When Spieth won the 2015 Masters, we all wondered what his ceiling would become. He’s won two more majors and has 11 PGA Tour wins total, but dare we say that Morikawa’s ceiling may be slightly higher. His swing is more fundamentally sound, his mental game less polluted with scar tissue. Morikawa will find himself in a slump at some point in his career, but don’t bet on them lasting long. 

The other memory I went back to when Morikawa lifted the Wanamaker Trophy was about the venue where he won.

In the summer of 2018, I flew out to San Francisco on a cold, foggy morning and had what you would describe as a quintessential experience for “The City”. I drove across the Golden Gate Bridge, parked up in the Marin Headlands and walked down to the Battery Spencer for a picturesque view. I watched the seals bark at Fisherman’s Wharf. And of course I had to wind back and forth down Lombard Street. The classic tourist checklist. 

But the most genuine San Francisco experience I had was at TPC Harding Park, an unassuming public course less than a mile from ultra-private meccas Olympic Club, San Francisco Golf Club and Lake Merced Golf Club. 

Harding Park, site of last week’s PGA Championship, is a truly unapologetic municipal course, so much so that it was once used as a fan parking lot when Olympic Club hosted the 1998 U.S. Open.

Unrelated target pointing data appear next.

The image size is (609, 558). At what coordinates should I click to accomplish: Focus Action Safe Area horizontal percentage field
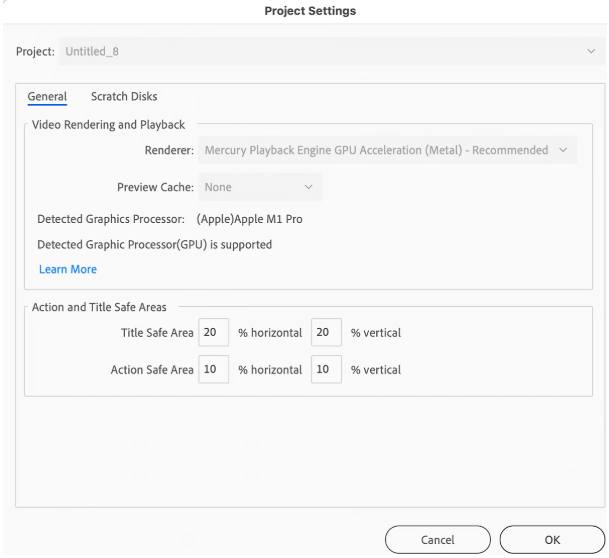pyautogui.click(x=213, y=370)
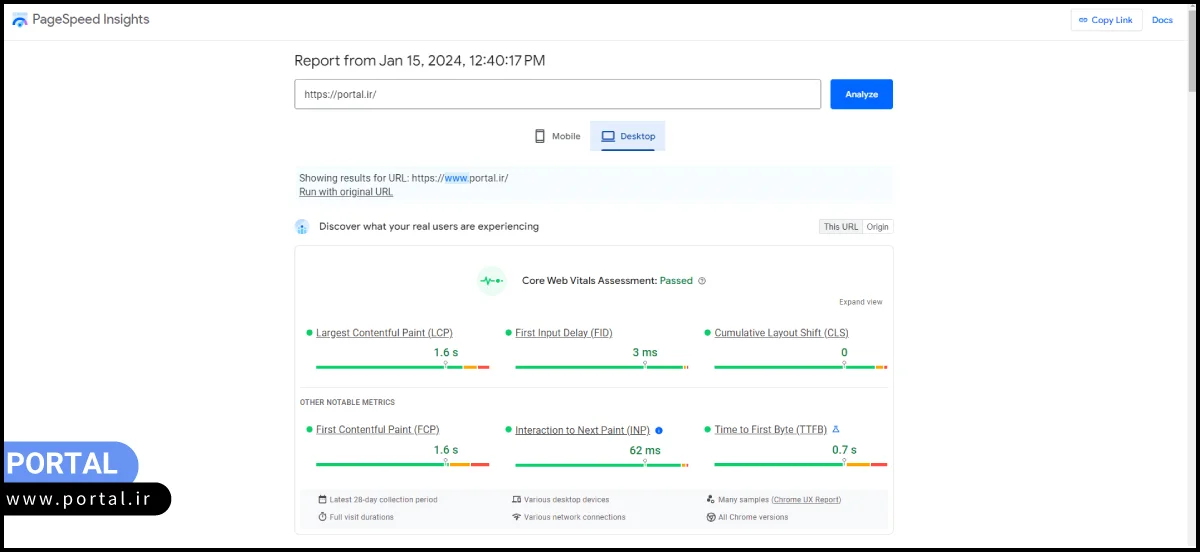Click the Run with original URL link
Viewport: 1200px width, 552px height.
click(346, 192)
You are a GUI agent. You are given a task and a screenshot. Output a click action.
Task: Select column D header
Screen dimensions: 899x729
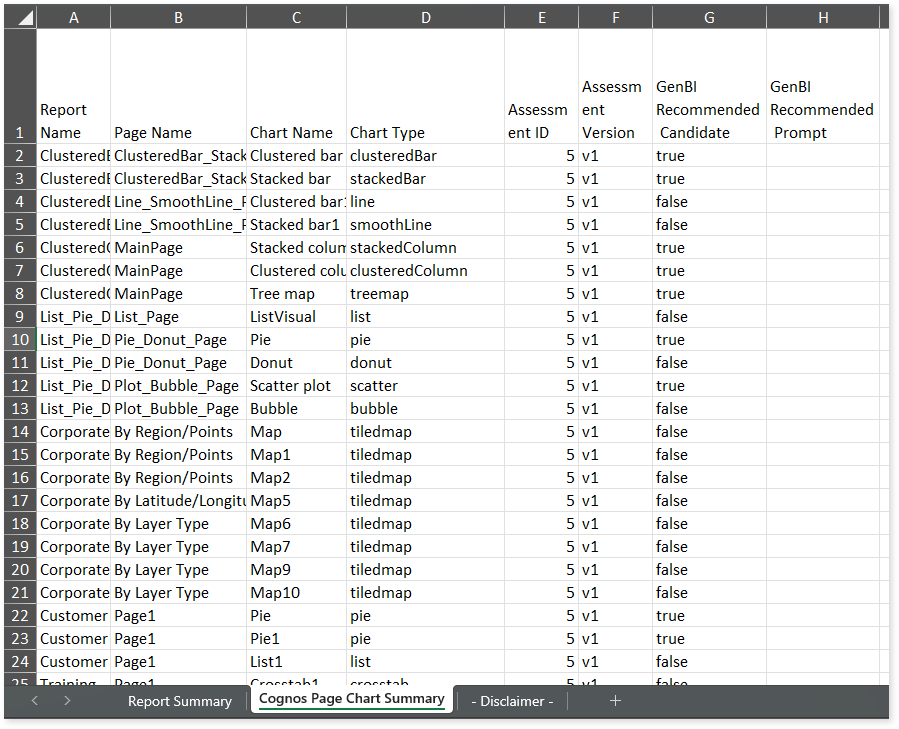coord(425,17)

That was back when it had fallen on difficult times, the course’s net income going directly into the city’s general fund, a scenario that led to poor maintenance. Weeds joined into the rough, the bunkers eroded into something closer to quicksand and the greens became choppy. 

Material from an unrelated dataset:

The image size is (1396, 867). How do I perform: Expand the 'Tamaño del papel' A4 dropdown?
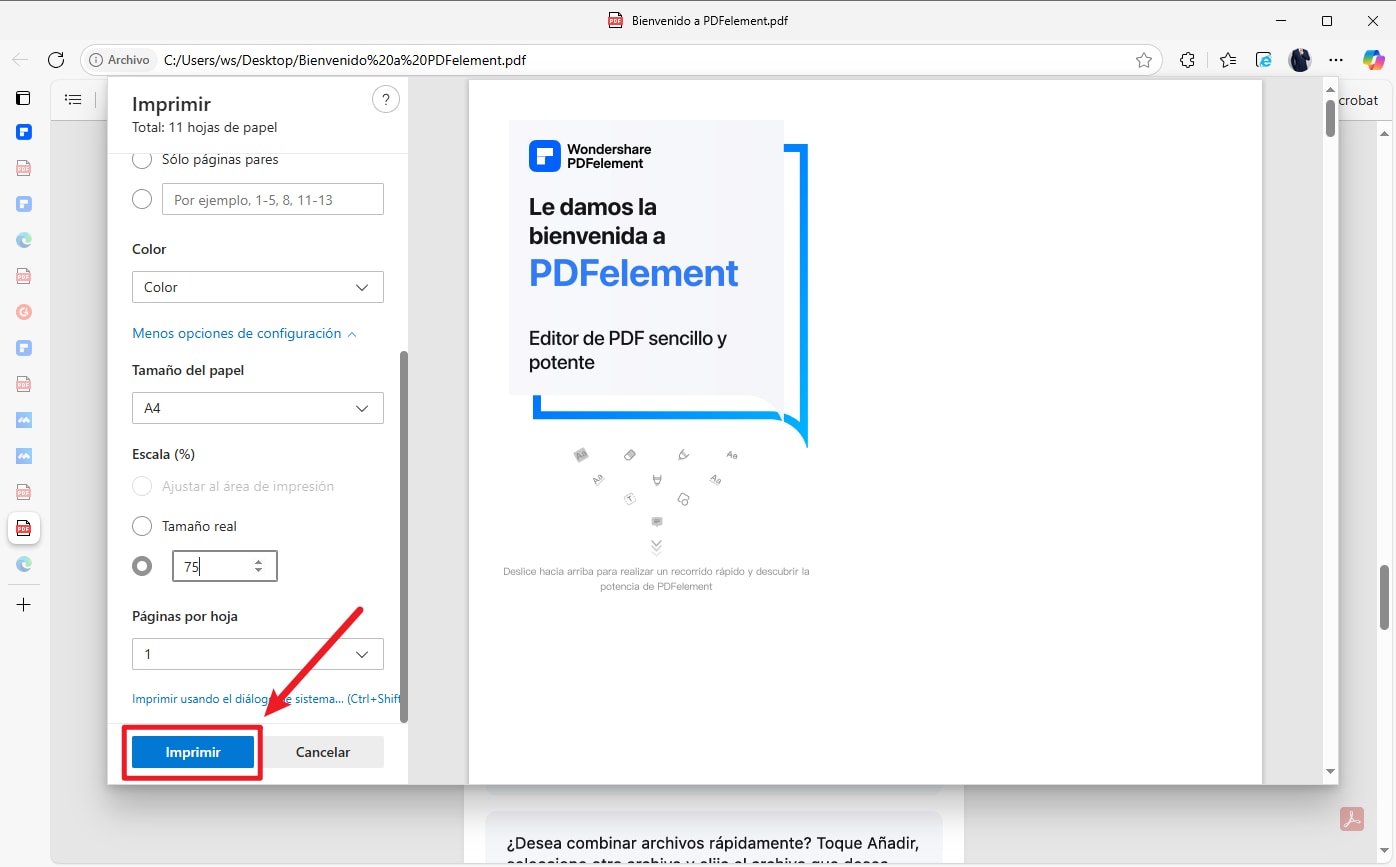pos(257,408)
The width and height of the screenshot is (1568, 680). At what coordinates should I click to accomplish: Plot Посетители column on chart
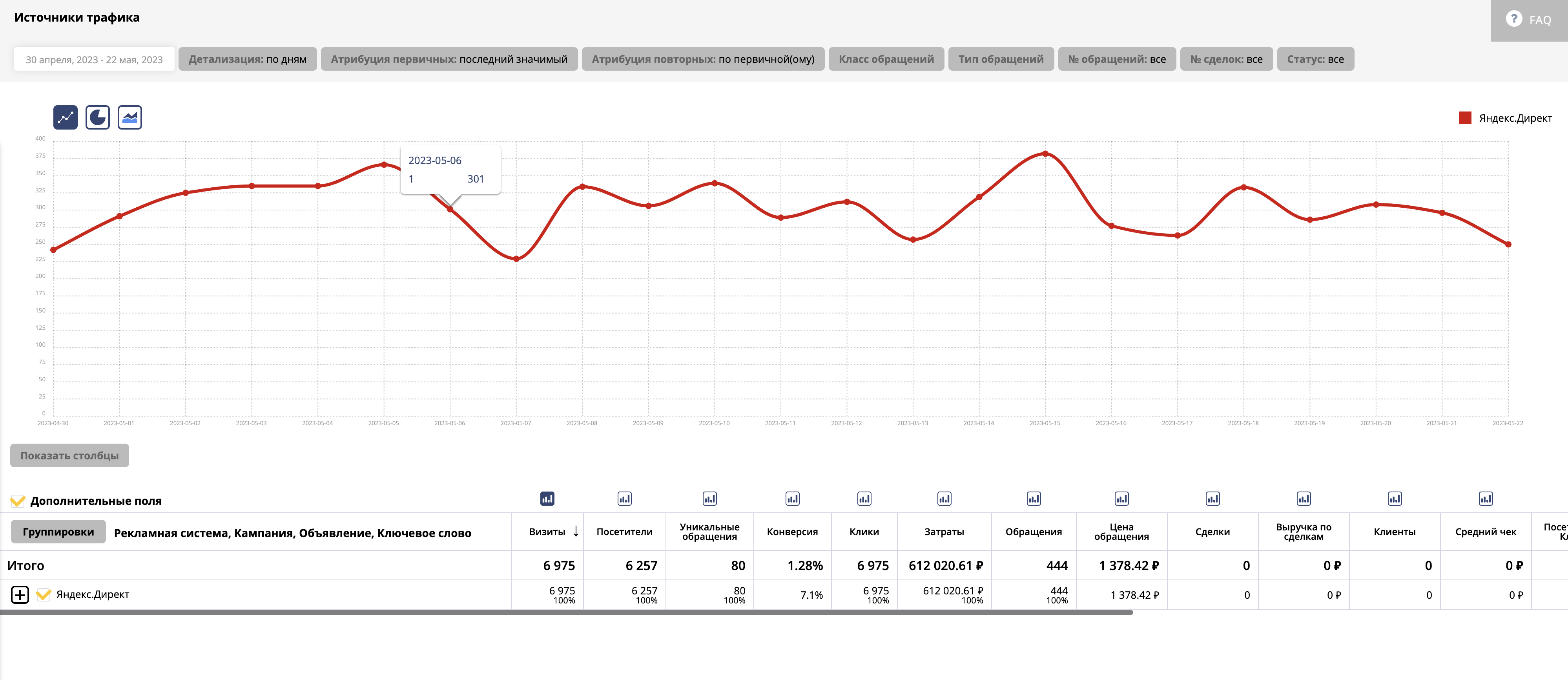point(624,499)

It was Sandy Tatum, the 1942 NCAA champion at Stanford, who convinced then-PGA Tour commissioner Tim Finchem that the Tour should invest in the facility. The late Tatum has a statue on the property, and deservedly so — the course has been returned to its original glory that it once enjoyed back in the 20’s and 30’s when many considered it the second-best municipal course in the world behind the Old Course at St. Andrews. 

The entrance to the course jarringly cuts through the dramatic 18th hole and drops golfers off at a parking lot that borders a small practice range full of mats and people waiting to hit. Every ethnicity, age and ability of player is represented. Near the first tee, players and their push carts gather, sorting out the details of the day’s match. If you live in San Francisco, a tee time is around $80; if you are from elsewhere but still in the Bay Area, it’s $200; but if you are from anywhere else in the world, it’s $300. For that reason, you will find a large contingent of locals who make Harding Park their weekly game. 

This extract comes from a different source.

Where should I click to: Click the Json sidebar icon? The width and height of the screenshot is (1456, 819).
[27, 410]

In the clubhouse, which from the outside could pass for an ordinary four-bedroom home, a grille looks out over the finishing hole where players ascend a hill looking out over Lake Merced. Typically the biggest tournament played on the layout is the San Francisco City Championship, an amateur event of average joes that has been contested every year since 1916, the oldest consecutively played golf tournament in the world. This past week, it was their first major championship and Collin Morikawa making that same walk everyone else does. 

The course itself reflects the people who play there. Harding Park features no water hazards or blind shots or greens with roller coaster greens. It’s framed by towering cypress trees and inviting corridors, with few opportunities for lost balls. The fairway bunkers are firm with no large lips. The rough, which was thick this week for the tournament, is patchy and playable. The defining characteristic of the course is a set of greens that look simple but contain subtle breaks, flummoxing everyone from 30-handicaps to Rory McIlroy.   

That’s how it played throughout the tournament, holding firm against the world’s best while also providing plenty of entertainment. The birdie holes were out there, such as the short par-4 7th, reachable par-5 10th and drivable par-4 16th, but it demanded shot-making like Morikawa provided on the weekend.  

It’s only fitting that Morikawa, a California native who spent his college years in the Bay Area, would win his first major as Harding Park made its major debut. For as much as golf doesn’t make sense sometimes, there are moments like this that match perfectly. 

And in Collin Morikawa’s case, this won’t be the last time that happens.